(Stored records)
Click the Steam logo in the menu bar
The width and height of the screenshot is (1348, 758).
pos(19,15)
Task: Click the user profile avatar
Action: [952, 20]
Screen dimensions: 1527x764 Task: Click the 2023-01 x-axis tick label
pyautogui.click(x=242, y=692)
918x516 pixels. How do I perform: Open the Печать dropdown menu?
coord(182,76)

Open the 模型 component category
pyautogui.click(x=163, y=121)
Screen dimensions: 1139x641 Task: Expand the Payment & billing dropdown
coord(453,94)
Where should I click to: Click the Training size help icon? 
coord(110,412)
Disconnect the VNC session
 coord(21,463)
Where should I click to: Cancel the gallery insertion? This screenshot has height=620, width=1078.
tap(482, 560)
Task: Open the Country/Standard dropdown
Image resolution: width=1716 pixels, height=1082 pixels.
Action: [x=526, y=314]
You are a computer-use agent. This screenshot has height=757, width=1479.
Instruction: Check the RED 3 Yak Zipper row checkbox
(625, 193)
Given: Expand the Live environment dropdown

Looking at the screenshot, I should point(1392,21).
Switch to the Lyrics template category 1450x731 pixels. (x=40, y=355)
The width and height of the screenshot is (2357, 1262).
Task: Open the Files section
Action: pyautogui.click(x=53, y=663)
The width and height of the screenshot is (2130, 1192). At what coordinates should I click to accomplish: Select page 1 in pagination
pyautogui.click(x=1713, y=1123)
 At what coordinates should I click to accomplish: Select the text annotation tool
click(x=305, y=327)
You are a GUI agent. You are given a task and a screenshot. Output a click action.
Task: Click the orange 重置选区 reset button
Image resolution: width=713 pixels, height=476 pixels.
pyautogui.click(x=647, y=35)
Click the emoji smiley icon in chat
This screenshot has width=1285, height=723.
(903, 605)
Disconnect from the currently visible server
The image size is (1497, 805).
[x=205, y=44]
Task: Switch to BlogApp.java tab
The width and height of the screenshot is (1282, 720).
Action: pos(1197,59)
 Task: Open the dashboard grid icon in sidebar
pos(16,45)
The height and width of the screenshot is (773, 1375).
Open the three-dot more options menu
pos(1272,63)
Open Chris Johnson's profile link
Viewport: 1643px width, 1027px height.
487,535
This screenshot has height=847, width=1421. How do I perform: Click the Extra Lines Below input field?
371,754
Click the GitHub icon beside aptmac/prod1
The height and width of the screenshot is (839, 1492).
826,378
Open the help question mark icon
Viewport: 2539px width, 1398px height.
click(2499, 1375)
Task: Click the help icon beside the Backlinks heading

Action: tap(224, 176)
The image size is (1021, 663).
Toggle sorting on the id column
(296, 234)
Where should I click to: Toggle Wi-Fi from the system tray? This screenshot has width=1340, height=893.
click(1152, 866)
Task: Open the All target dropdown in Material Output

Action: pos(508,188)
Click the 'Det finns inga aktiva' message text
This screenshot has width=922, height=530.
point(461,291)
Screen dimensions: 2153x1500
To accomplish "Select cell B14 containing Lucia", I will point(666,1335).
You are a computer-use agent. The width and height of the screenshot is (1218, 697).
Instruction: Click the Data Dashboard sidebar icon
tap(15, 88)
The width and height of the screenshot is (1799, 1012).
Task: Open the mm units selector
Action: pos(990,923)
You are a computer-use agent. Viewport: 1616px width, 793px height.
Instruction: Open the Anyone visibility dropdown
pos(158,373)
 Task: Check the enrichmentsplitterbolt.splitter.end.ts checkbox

* [Directions]:
Print all of the records, leaving each one exactly as it appears above.

* [Written reply]:
Click the Steam logo in the menu bar
The width and height of the screenshot is (1348, 758).
pos(19,15)
Task: Click the user profile avatar
Action: [952, 20]
Screen dimensions: 1527x764 Task: Click the 2023-01 x-axis tick label
pyautogui.click(x=242, y=692)
918x516 pixels. How do I perform: Open the Печать dropdown menu?
coord(182,76)

Open the 模型 component category
pyautogui.click(x=163, y=121)
Screen dimensions: 1139x641 Task: Expand the Payment & billing dropdown
coord(453,94)
Where should I click to: Click the Training size help icon? 
coord(110,412)
Disconnect the VNC session
 coord(21,463)
Where should I click to: Cancel the gallery insertion? This screenshot has height=620, width=1078.
tap(482, 560)
Task: Open the Country/Standard dropdown
Image resolution: width=1716 pixels, height=1082 pixels.
Action: [x=526, y=314]
You are a computer-use agent. This screenshot has height=757, width=1479.
Instruction: Check the RED 3 Yak Zipper row checkbox
(625, 193)
Given: Expand the Live environment dropdown

Looking at the screenshot, I should point(1392,21).
Switch to the Lyrics template category 1450x731 pixels. (x=40, y=355)
The width and height of the screenshot is (2357, 1262).
Task: Open the Files section
Action: pyautogui.click(x=53, y=663)
The width and height of the screenshot is (2130, 1192). At what coordinates should I click to accomplish: Select page 1 in pagination
pyautogui.click(x=1713, y=1123)
 At what coordinates should I click to accomplish: Select the text annotation tool
click(x=305, y=327)
You are a GUI agent. You are given a task and a screenshot. Output a click action.
Task: Click the orange 重置选区 reset button
Image resolution: width=713 pixels, height=476 pixels.
pyautogui.click(x=647, y=35)
Click the emoji smiley icon in chat
This screenshot has width=1285, height=723.
(903, 605)
Disconnect from the currently visible server
The image size is (1497, 805).
[x=205, y=44]
Task: Switch to BlogApp.java tab
The width and height of the screenshot is (1282, 720).
Action: pos(1197,59)
 Task: Open the dashboard grid icon in sidebar
pos(16,45)
The height and width of the screenshot is (773, 1375).
Open the three-dot more options menu
pos(1272,63)
Open Chris Johnson's profile link
Viewport: 1643px width, 1027px height.
487,535
This screenshot has height=847, width=1421. How do I perform: Click the Extra Lines Below input field?
371,754
Click the GitHub icon beside aptmac/prod1
The height and width of the screenshot is (839, 1492).
826,378
Open the help question mark icon
Viewport: 2539px width, 1398px height.
click(2499, 1375)
Task: Click the help icon beside the Backlinks heading

Action: tap(224, 176)
The image size is (1021, 663).
Toggle sorting on the id column
(296, 234)
Where should I click to: Toggle Wi-Fi from the system tray? This screenshot has width=1340, height=893.
click(1152, 866)
Task: Open the All target dropdown in Material Output

Action: pos(508,188)
Click the 'Det finns inga aktiva' message text
This screenshot has width=922, height=530.
point(461,291)
Screen dimensions: 2153x1500
To accomplish "Select cell B14 containing Lucia", I will point(666,1335).
You are a computer-use agent. The width and height of the screenshot is (1218, 697).
Instruction: Click the Data Dashboard sidebar icon
tap(15, 88)
The width and height of the screenshot is (1799, 1012).
Task: Open the mm units selector
Action: pos(990,923)
You are a computer-use agent. Viewport: 1616px width, 793px height.
Instruction: Open the Anyone visibility dropdown
pos(158,373)
 Task: Check the enrichmentsplitterbolt.splitter.end.ts checkbox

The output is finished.